Each episode includes three teams of three people who are competing for the chance to win $20,000 for the charity of their choice. The winner of each episode competes at the end of the season to win $100,000 and bragging rights as the team who best knows the Bible. One of the entertaining things about the show is the diversity of the contestants.

The teams have ranged from three nuns to a trio of bikers who mentor kids on the weekend. The teams reflect the wide range of people you would find in any church and it’s funny to see how your prejudices about people play out throughout the episode. Watching a team of construction workers reveal their knowledge of the Scripture is entertaining. But watching them use their knowledge to outplay a trio of divinity students is hilarious.

The first round of questions are multiple-choice and pretty straight-forward. But the following rounds are more inventive and a lot more entertaining to watch. Round two’s questions involve trying to predict the audience response to questions such as, “Would you rather fast for 40 days or eat manna for 40 years?” Round three questions are physical challenges, such as using a spoon to catapult a fork into the glass containing the right answer.

In round four, teams are asked to choose their strongest player, who then competes against the other team’s strongest player in a series of biblical questions. The entire team plays in round five, in which a team is given a question with six answers and they have to choose the three correct ones.

The two teams with the highest score then move to the final round, nicknamed the “Final Revelation.” In that round teams are given a category for the questions and have ten minutes to study a Bible backstage in preparation for the round. One team is then brought out with the other team left secluded offstage. They have the chance to answer as many questions correctly as possible in sixty seconds. Each team is given the same set of questions, so it comes down to the level of biblical knowledge of each team. The winning team receives $10,000 for their charity and the chance to compete for $100,000 at the end of the season. The runner-up team wins $5,000 for their charity.

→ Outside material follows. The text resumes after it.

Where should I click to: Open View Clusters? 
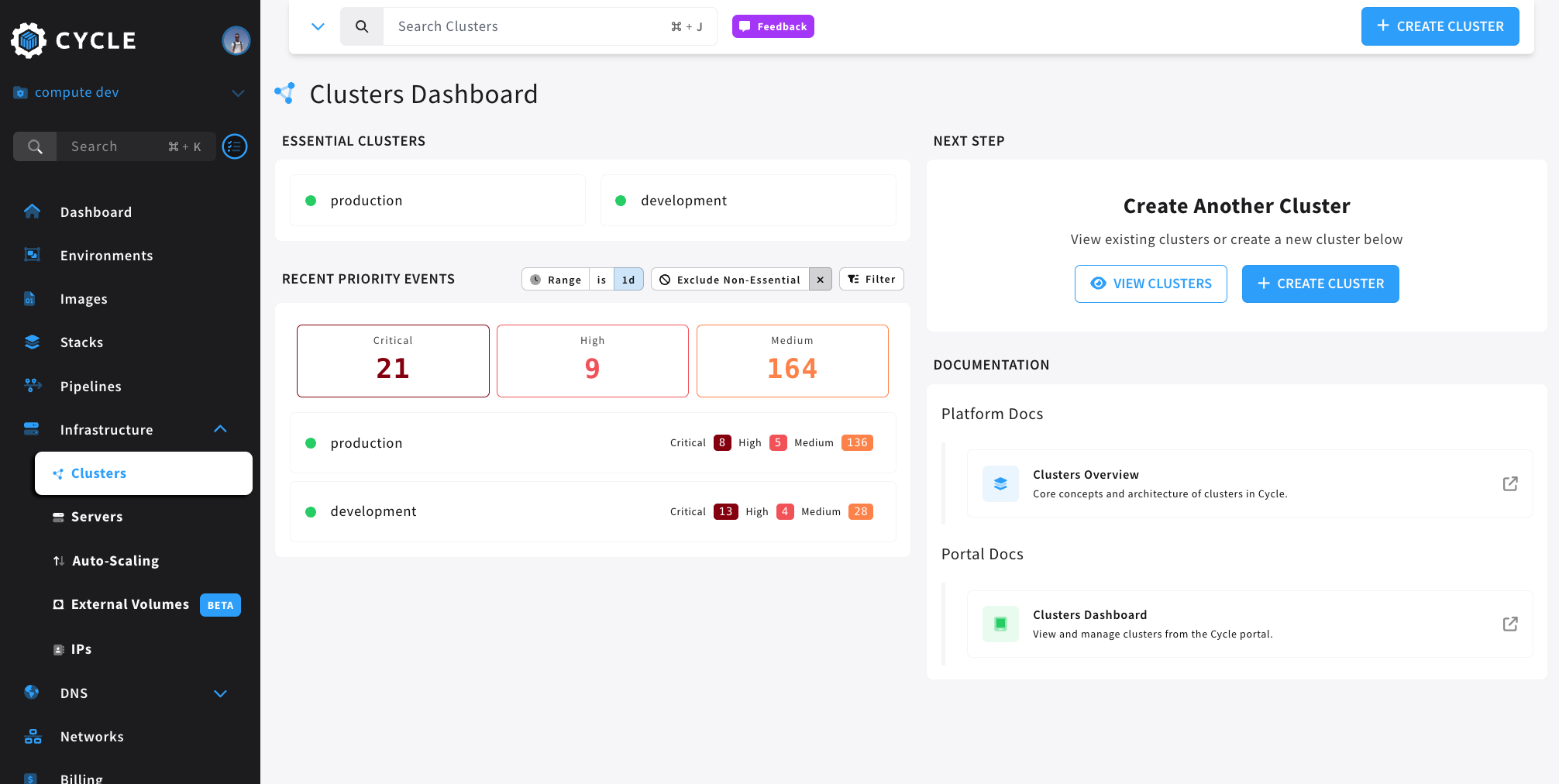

The American Bible Challenge is everything a good game show should be. It’s entertaining, fast-paced and the format allows the audience to play along with the teams and test their knowledge of the Bible. But the show is also proof that you can have a good-natured, family friendly show that doesn’t compromise on production values.

Despite the fact that there are a couple of dozen faith-based TV channels, there are few shows that can hold up to the quality of shows that are routinely cranked out by the traditional Hollywood networks. “Challenge” shows that a show can be centered on faith while not compromising on the presentation.

Hopefully the success of the show will inspire some of the faith-based networks to try their hand at creating more mainstream entertainment.